14
Sep/18

LOST CHILD

14
Sep/18
Lost Child

Fern Shreaves (Leven Rambin) takes a long, hard look at herself in Ramaa Mosley’s Lost Child

LOST CHILD (Ramaa Mosley, 2018)
Cinema Village
22 East 12th St. between University Pl. & Fifth Ave.
Opens Friday, September 14
212-529-6799
www.bgpics.com
www.cinemavillage.com

Louisiana-born, Los Angeles-based filmmaker Ramaa Mosley follows up her debut, the 2013 comedy The Brass Teapot, with the intense gothic thriller Lost Child. After serving two tours in the army, Fern Shreaves (Leven Rambin), upon the death of her father, returns to the dilapidated Ozarks home where she was raised. Suffering from PTSD — she insists she will never pick up a gun again — she has come back primarily to reconnect with her troubled, missing brother, Billy (Taylor John Smith). But instead she finds and takes in a mysterious young boy, Cecil (Landon Edwards), who appears to be living in the vast forest by her house. The polite ragamuffin child doesn’t say much about where he’s from, but when strange things start happening to Fern, Dr. Gill (Mark Ingalsbe) and dangerous forest-dwelling nut job Fig Karl (Kip Collins) warn her that Cecil is a tatterdemalion, a demonic figure literally sucking the life out of her. Fern becomes friendly with Mike Rivers (Jim Parrack), a sweet-natured bartender and child services worker who pooh-poohs the local folklore and thinks it best if Cecil continues to stay with her to avoid placement in foster care. But Fern is not used to making the right choices, either for herself or others, as events reach a fever pitch.

Lost Child

Landon Edwards makes a big impression in film debut, Lost Child

Mosley cowrote and produced the film with her Brass Teapot partner, Tim Macy, whose father lives in West Plains, Missouri, where Lost Child — originally titled Tatterdemalion — was shot, primarily with nonprofessional actors on an extremely low budget of $15,000. The film is beautifully photographed by Darin Moran, turning the forest into a character unto itself. Rambin, who played Glimmer in The Hunger Games and Athena Bezzerides on True Detective, gets deep into her role as Fern, who is desperately searching for some kind of family to hold on to, her eyes in almost constant motion.
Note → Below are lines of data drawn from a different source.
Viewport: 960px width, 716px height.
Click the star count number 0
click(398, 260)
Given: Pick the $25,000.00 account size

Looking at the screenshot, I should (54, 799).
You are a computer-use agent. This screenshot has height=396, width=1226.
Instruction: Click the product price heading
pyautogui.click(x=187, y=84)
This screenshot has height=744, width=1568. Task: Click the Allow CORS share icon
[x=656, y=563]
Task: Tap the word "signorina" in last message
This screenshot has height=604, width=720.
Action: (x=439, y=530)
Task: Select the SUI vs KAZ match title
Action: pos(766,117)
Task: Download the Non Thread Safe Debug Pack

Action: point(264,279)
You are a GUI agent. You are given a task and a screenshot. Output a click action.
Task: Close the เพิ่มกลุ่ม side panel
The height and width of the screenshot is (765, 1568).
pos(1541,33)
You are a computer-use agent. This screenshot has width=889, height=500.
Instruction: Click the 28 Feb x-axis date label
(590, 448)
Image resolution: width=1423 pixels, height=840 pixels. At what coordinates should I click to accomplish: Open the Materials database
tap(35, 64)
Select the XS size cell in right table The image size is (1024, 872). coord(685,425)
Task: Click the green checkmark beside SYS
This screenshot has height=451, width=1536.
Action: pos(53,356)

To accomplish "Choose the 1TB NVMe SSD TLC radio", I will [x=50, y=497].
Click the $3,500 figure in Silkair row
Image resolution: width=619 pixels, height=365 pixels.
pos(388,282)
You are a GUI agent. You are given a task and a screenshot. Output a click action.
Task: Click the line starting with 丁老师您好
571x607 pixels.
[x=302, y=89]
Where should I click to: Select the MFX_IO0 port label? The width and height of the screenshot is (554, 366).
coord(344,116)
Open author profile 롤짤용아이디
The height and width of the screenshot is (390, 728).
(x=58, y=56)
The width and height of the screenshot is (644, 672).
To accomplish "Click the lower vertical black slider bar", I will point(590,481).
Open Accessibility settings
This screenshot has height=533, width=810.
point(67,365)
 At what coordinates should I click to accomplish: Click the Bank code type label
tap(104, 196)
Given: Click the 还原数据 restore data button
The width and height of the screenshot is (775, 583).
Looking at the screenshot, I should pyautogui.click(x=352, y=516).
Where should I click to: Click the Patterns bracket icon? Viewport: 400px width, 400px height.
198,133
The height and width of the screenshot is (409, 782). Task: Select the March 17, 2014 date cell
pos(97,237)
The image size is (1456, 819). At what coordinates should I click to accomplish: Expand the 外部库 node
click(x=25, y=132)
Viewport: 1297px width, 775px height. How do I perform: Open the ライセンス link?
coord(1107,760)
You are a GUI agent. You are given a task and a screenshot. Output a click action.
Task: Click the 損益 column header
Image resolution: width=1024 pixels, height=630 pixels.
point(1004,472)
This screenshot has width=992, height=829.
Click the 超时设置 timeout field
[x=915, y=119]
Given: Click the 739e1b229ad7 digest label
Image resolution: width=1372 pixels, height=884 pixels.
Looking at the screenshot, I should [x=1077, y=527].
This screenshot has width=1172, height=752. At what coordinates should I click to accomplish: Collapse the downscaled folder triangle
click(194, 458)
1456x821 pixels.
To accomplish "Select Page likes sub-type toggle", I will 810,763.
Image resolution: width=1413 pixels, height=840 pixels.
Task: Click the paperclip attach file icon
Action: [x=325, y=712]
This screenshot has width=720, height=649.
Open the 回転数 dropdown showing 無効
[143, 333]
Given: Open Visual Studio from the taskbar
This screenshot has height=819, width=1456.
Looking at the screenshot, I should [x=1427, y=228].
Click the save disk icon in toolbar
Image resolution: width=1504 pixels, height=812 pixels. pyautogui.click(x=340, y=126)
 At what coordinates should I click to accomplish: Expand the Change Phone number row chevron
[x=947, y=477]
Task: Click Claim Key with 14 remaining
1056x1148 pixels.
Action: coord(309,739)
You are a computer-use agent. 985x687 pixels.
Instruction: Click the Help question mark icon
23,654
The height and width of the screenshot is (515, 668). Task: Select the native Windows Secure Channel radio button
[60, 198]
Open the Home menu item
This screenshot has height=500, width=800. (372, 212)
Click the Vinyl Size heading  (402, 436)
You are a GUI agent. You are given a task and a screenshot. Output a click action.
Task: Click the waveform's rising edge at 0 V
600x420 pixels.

Arkansas native Edwards is exceptional as Cecil, reminiscent of Lucas Black in American Gothic, keeping viewers on edge as he harbors dark secrets. Named Best Narrative Feature at the 2018 Kansas City Film Festival, Lost Child — the title could describe several figures in the movie — evokes such works as Robert Mulligan’s The Other, Mervyn LeRoy’s The Bad Seed, Jodie Foster’s Nell, and François Truffaut’s The Wild Child while feeling wholly original. Mosley maintains a creepy, tense atmosphere every step of the way, investigating ideas of family and responsibility, enhanced by David Baron and Chris Maxwell’s subtle, revealing score and southern country-folk songs by Arkansas native Ashley McBryde. (The final song over the closing credits is sung by Rambin.) A twist on a familiar trope, Lost Child is fresh and contemporary while solidly connecting to our ancient human fears of the forest — and weird children.